▶ _Belge bölümü_
━━━━
Türkiye’de Türkçe üvey dildir
A. Yağmur Tunalı, Türkiye’deki Türkçe algısına dair futbol dünyasından örnekler vererek ilgi çekici değerlendirmelerde bulunuyor.
Biz çok milliyetçiyiz.” cümlesini sık sık zevklenerek söyleriz. Galiba, dünya da böyle söylüyor. Bir gerçeği ifade için söylediklAerini zannetmem. Çünkü kendilerini de bizi de bilirler. Dilden gidecek olursak, milliyetçilikte onlara göre sınıfta kalacağımız kesin. Mesela Almanya, okul bahçesinde veya evde bile Almancadan başka bir dilin konuşulmasına tahammül edemiyor. Biz bunu elbette yapmayız, ama dilimize, kültürümüze, kimliğimize ne derece sahip olduğumuz da ortada. Asıl bakılacak yer orasıdır. Dolayısıyla sorulacak sorular vardır. Çok milliyetçi oluşumuz yanlış bir değerlendirmenin sonunda varılmış bir hüküm olabilir mi? Neye dayanarak söylüyoruz?
Okuyucularımı hayal kırıklığına uğratma pahasına konuyu açacağım. Temel soru şudur: Acaba milliyetçi miyiz? Önce bu hususu gözden geçirelim.
Doğu Türkistan’ın çilekeş lideri İsa Yusuf Alptekin Bey’le TRT için uzun bir mülakat yapmıştım. Bir sorum üzerine, “ Yağmur Beyciğim, bütün dünya milliyetçi. Milletinin menfaati başta geliyor, dindaşınınki en sonda. Yalnız Türkiye Türkleri milliyetçi değil.” demişti. Sesine düşen titrek acı beni pek yaralamıştı. İki elini dizine vurarak söylediği bu sözleri hiç unutmadım.
Hemen söyleyeyim, doğru olan İsa Yusuf Bey’in dediğidir. Yıllar yılı, isminin önü kalabalık bir alay insan, televizyonlarda, kürsülerde “Biz çok milliyetçi bir milletiz” dedi ve hala diyor. Onlar konuştukça benim gözümün önünden hemen her gün yaşadığımız ters örnekler gelip geçti. Neticede, en hassas olduğumuzu sandığımız yerden vurulduk: Bu sırt sıvazlamalar yalnız uyutma ve aldatma işlevi gördü.
━━━━
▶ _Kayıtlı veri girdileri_
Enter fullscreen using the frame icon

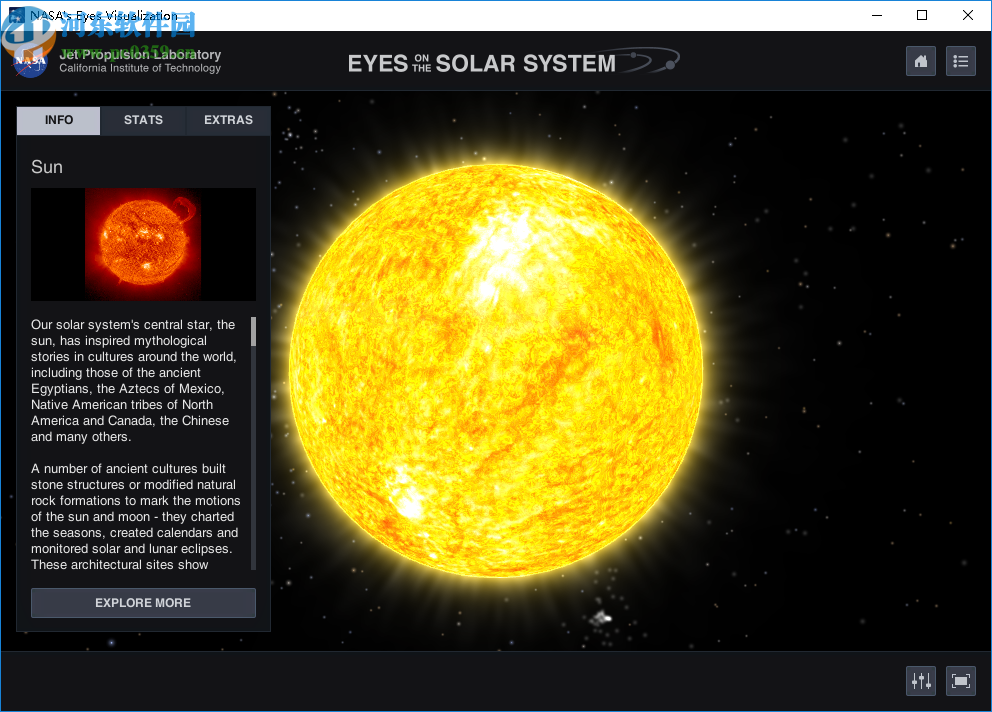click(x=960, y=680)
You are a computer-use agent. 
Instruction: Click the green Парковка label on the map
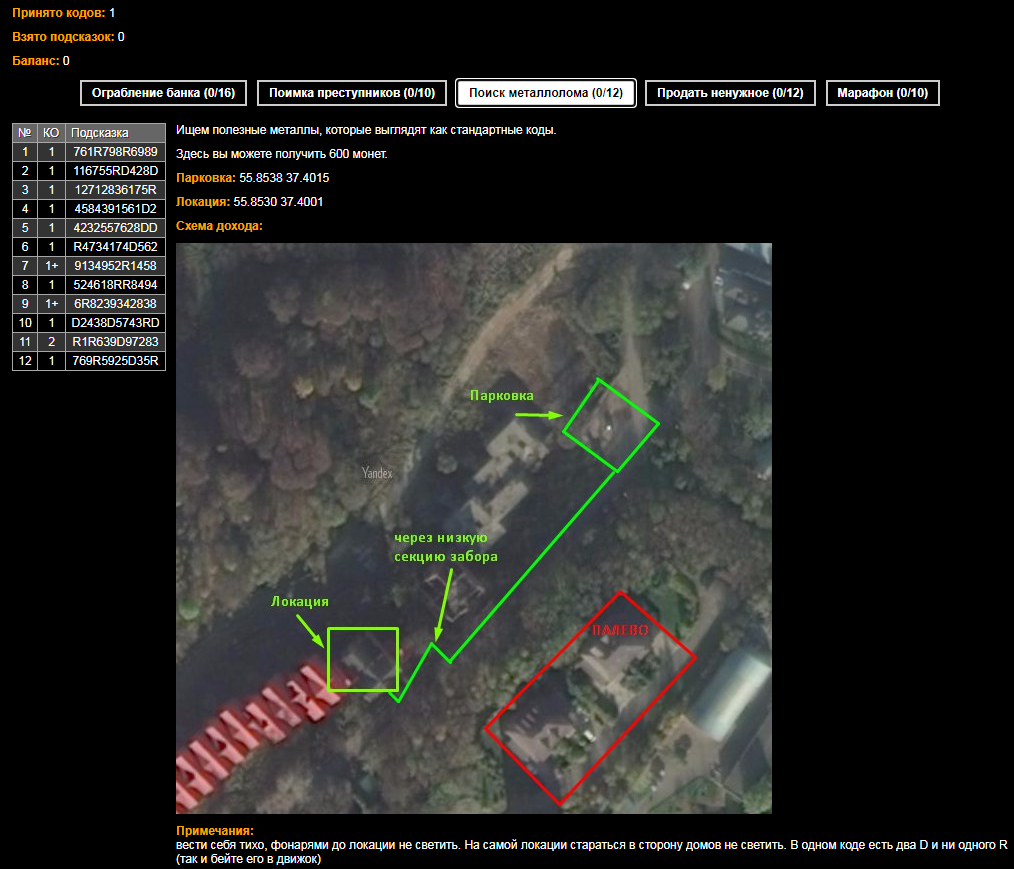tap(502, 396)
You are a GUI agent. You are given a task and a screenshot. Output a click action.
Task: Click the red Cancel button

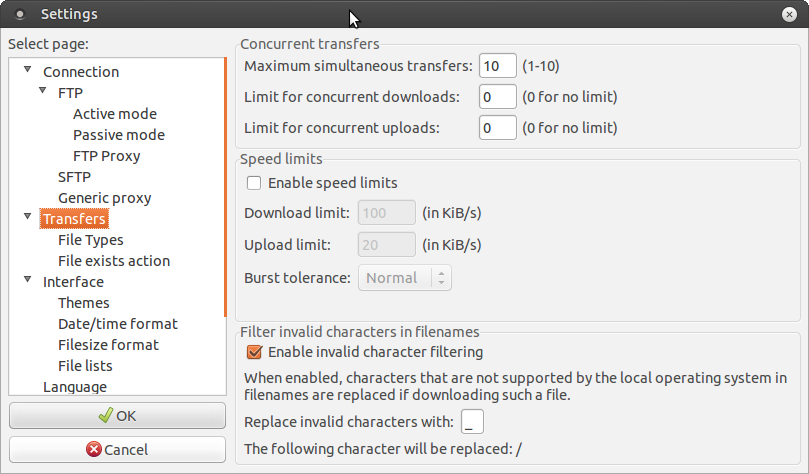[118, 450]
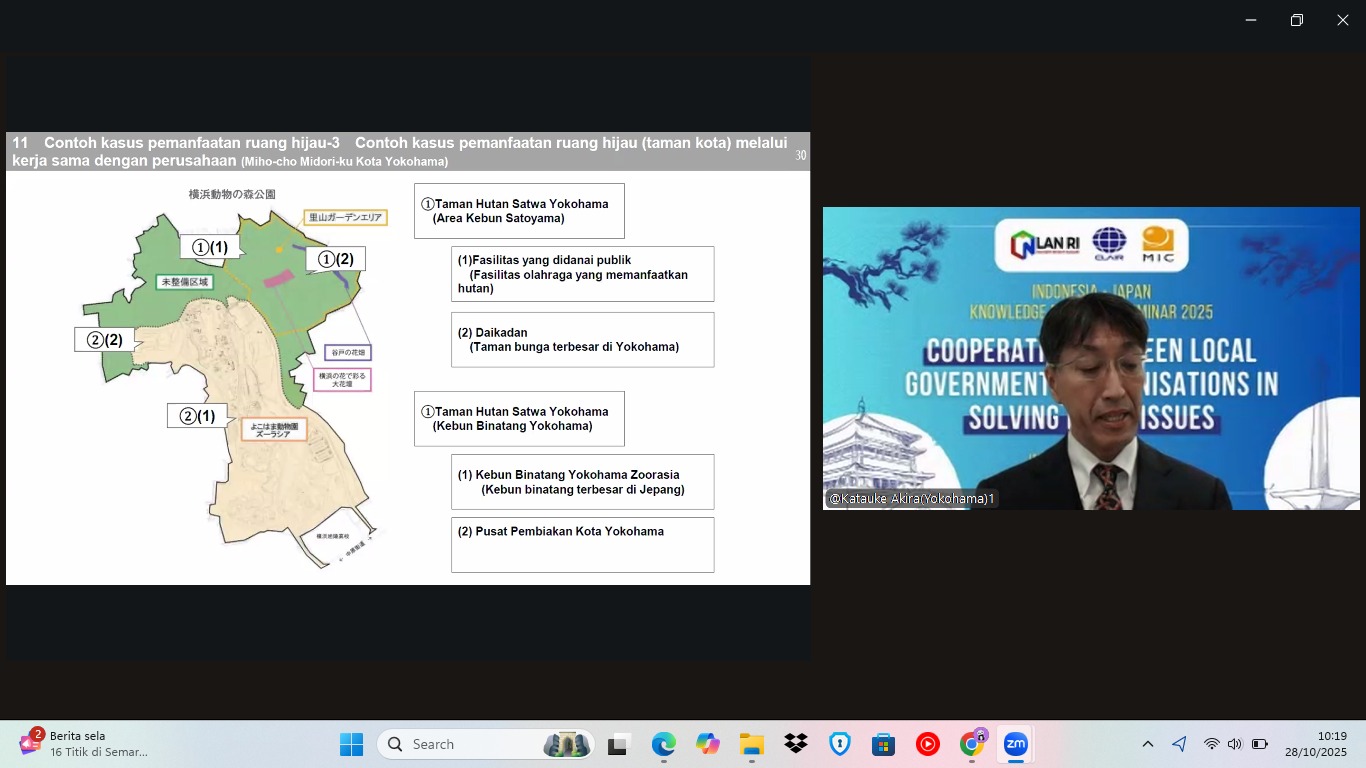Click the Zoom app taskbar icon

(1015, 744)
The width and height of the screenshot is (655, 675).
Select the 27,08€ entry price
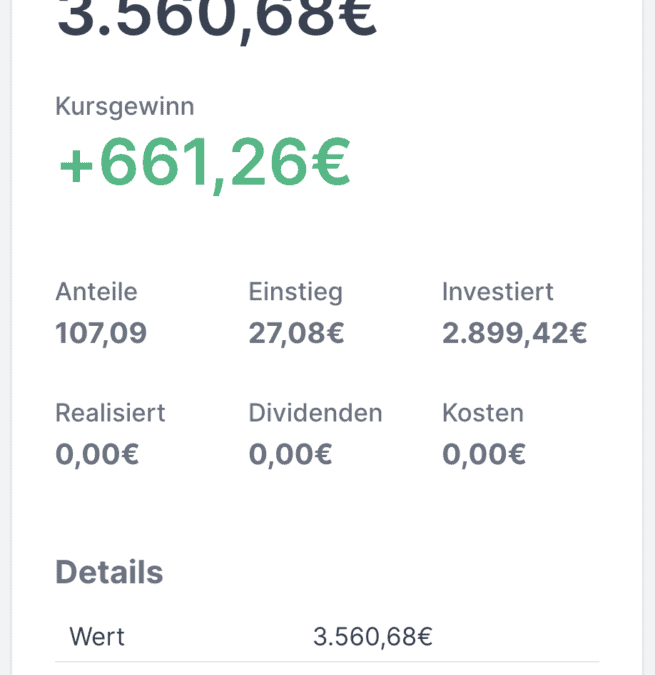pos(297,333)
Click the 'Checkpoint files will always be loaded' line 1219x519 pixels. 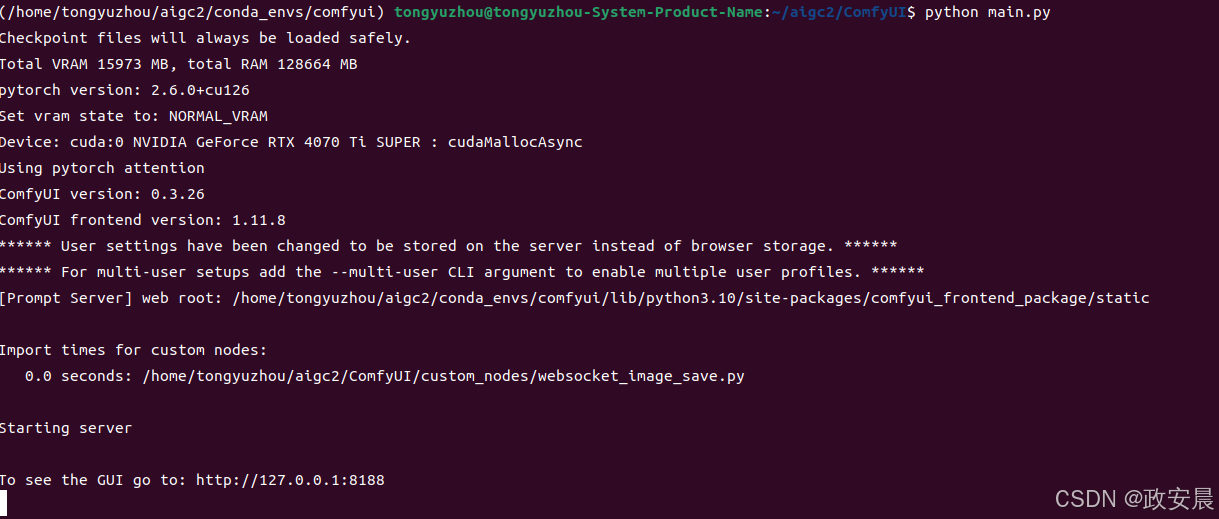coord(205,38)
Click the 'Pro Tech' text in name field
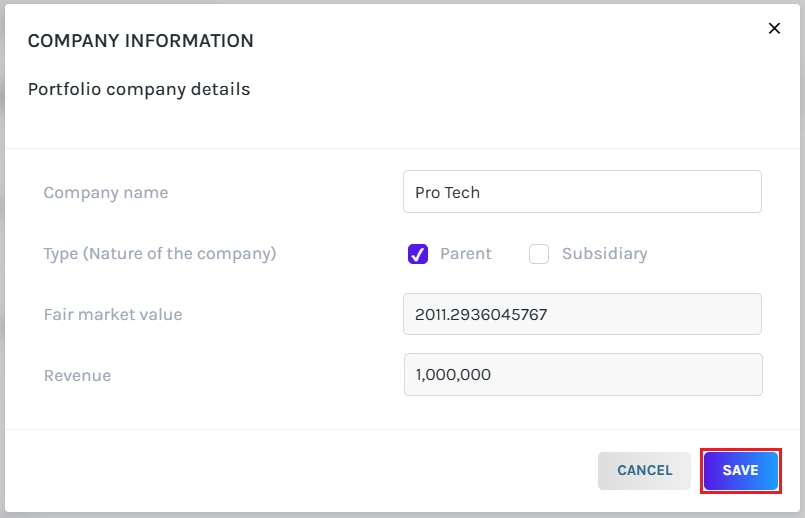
━━━━
▶ _Görev listesi_
(A) Türkçe algısı üzerine yazıda yazar TRT için kiminle uzun bir mülakat yaptığını söylüyor?
(B) Türkçe algısı üzerine yazıda "Türkiye’de Türkçe üvey" sözlerinden başlayıp "Neye dayanarak söylüyoruz?" sözlerine kadar uzanan her şeyi olduğu gibi yazıya geçirin.

▶ _Beklenen çıktılar_
(A) Doğu Türkistan'ın lideri İsa Yusuf Alptekin Bey'le.

(B)
Türkiye’de Türkçe üvey dildir
A. Yağmur Tunalı, Türkiye’deki Türkçe algısına dair futbol dünyasından örnekler vererek ilgi çekici değerlendirmelerde bulunuyor.
Biz çok milliyetçiyiz.” cümlesini sık sık zevklenerek söyleriz. Galiba, dünya da böyle söylüyor. Bir gerçeği ifade için söylediklAerini zannetmem. Çünkü kendilerini de bizi de bilirler. Dilden gidecek olursak, milliyetçilikte onlara göre sınıfta kalacağımız kesin. Mesela Almanya, okul bahçesinde veya evde bile Almancadan başka bir dilin konuşulmasına tahammül edemiyor. Biz bunu elbette yapmayız, ama dilimize, kültürümüze, kimliğimize ne derece sahip olduğumuz da ortada. Asıl bakılacak yer orasıdır. Dolayısıyla sorulacak sorular vardır. Çok milliyetçi oluşumuz yanlış bir değerlendirmenin sonunda varılmış bir hüküm olabilir mi? Neye dayanarak söylüyoruz?